This article is more than 1 year old
1.4bn records from HaveIBeenPwned offered for your analytical pleasure
Troy Hunt's Christmas trove is a splendid gift for security and data nerds
Security researcher Troy Hunt had better hope his anonymisation works: he's decided to offer up most of his “HaveIBeenPwned” data set for other security researchers to analyse.
He's deduped his nearly two-billion record dataset – there's a lot of pwnage in the world, people – down to a domain-based 135-megabyte text file that records which domains have suffered dumps, and how many records were compromised in a breach.
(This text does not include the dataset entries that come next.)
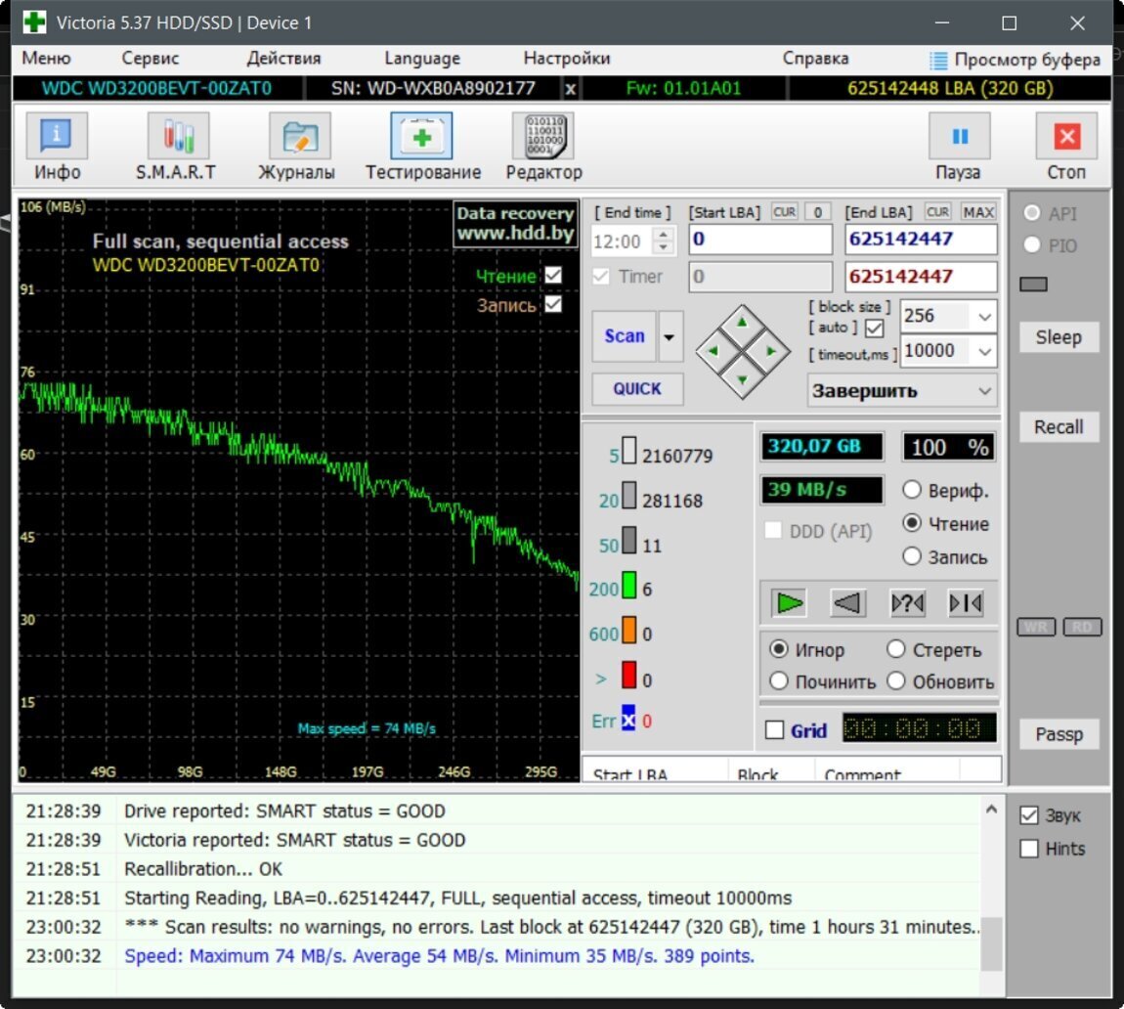Open Просмотр буфера buffer viewer
Screen dimensions: 1124x1009
point(1016,60)
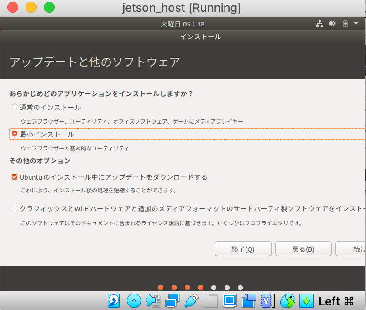Click the Ubuntu wired network status icon
366x310 pixels.
319,23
There are also more complex records – thoroughly de-identified – that show overlaps:
As Hunt writes, “There are 20 people that have been pwned in that unique combination of five websites.”
Even thinned out, the research dataset Hunt's now publishing amounts to nearly 2.4 million rows, enough to keep any big data scientist, nerd or tinkerer humming happily in the corner, extracting insights while the rest of the family is enjoying the traditional Christmas argument.
“For each row, you can then take the breach names and reconcile them to the list of breaches exposed in the API. What this means is that you can access all the other attributes of the incident”, he adds.
So Hunt doesn't get DDoS-ed, there's a Torrent, and he asks anyone grabbing the file to leave it seeding for a while to save some of his bandwidth. ®